Bandstand, featuring a score by Richard Oberacker and Robert Taylor, tells the story of a World War II veteran who wants to assemble a band composed of other military veterans. His goal: to win a national radio a competition. This is the 1940s, so this gives the composers the opportunity to dive into pastiche and stir-up swing, jazz, and blues melodies by the dozen. They do this expertly, creating a score that pulses with rhythm and explodes with catchy melody, the perfect dance floor for Andy Blankenbuehler’s Tony-winning choreography to ride on. This recording makes you feel like you are in the theatre witnessing this winsome and wonderful show.

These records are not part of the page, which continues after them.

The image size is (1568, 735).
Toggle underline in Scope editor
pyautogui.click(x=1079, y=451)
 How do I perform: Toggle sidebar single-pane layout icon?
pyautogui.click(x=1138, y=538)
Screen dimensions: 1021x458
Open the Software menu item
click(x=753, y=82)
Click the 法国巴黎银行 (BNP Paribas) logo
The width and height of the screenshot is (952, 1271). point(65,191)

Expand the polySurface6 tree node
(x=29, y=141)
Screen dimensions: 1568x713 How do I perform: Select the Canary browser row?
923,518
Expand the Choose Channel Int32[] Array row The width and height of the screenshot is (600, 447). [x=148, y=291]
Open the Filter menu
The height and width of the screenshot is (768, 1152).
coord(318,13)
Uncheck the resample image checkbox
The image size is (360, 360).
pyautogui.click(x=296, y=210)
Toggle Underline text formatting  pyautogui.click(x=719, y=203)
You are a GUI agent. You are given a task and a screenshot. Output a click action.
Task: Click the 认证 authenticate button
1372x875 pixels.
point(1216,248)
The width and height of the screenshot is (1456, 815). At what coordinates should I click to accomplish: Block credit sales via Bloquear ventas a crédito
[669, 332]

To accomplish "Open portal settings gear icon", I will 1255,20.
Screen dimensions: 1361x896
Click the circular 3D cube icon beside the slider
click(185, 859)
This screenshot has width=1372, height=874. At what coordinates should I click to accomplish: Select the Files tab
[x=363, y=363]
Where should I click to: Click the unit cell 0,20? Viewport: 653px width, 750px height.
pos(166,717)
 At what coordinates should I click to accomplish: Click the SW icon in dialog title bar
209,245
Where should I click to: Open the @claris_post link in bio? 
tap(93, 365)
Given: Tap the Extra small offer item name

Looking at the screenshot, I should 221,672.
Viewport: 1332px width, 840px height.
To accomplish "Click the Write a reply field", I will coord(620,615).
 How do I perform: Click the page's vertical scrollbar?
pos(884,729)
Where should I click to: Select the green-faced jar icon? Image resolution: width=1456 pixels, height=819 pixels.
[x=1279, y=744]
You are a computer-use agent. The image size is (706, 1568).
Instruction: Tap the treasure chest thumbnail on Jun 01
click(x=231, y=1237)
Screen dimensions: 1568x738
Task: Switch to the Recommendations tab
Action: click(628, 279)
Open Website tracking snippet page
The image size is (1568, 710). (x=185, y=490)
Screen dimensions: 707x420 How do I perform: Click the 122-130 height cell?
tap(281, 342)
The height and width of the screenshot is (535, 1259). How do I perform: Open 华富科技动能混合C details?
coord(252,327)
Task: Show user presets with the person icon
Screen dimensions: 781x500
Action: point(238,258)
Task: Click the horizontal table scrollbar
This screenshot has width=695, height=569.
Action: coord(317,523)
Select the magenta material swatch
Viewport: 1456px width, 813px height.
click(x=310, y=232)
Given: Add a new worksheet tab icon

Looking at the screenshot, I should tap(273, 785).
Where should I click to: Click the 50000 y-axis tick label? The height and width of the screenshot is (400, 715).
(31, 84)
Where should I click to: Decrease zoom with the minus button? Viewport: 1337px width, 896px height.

The album also captures three flawless performances: Corey Cott (Newsies, Gigi) proves that he is more than just a pretty boy love interest. From his “I am” song “Donny Novitski,” he establishes himself a far-more textured performer than we have given him credit for thus far in his career. He builds the song with restraint and then adds explosive little bursts of energy that take it up, notch-by-notch, into the stratosphere. He has a lovely sound, as creamy as the “cream rising” that he sings about. He ups the stakes with the palpably urgent “Right this Way.” We are a bit more familiar with Laura Osnes (Cinderella, Bonnie and Clyde) and we are aware of how she can finesse a song with her silky instrument. Equally comfortable with a ballad or a comedy number, she never fails to inhabit a song with both her heart and her mind. Her performance of “Love Will Come and Find Me Again” is both torchy and spunky, tender and tenacious (the song itself conjures memories of some of the best Cy Coleman ditties), but she is just as eclectically emotional throughout the entire score. A more sumptuous treat comes anytime that Cott and Osnes sing together, particularly in the haunting “Welcome Home.” Finally, the earthy voice of Beth Leavel (The Drowsey Chaperone) is always a welcome addition to any musical, and all her material shines here, especially her passionately reflective “Everything Happens.” Though a performer of her magnitude should be deserving of more material, she makes a meal out the opportunities she is given here and the fact that she makes us want more is a tribute to her skills and talent.
Broadway Records has delivered a terrific album, but they have the highest standards of those producing original cast recordings, so it is really what I have come to expect. The original cast recording of Bandstand is an emotionally-charged, warm and welcome listen. It takes me back to a time and place that I never got to experience while wrapping me in a blanket of nostalgia that was never mine to recall. In doing so, it makes me want to be in the theatre watching this show and I hope it prompts all listeners to want to make that journey as well.
The album is available from Broadway Records on Friday, June 23.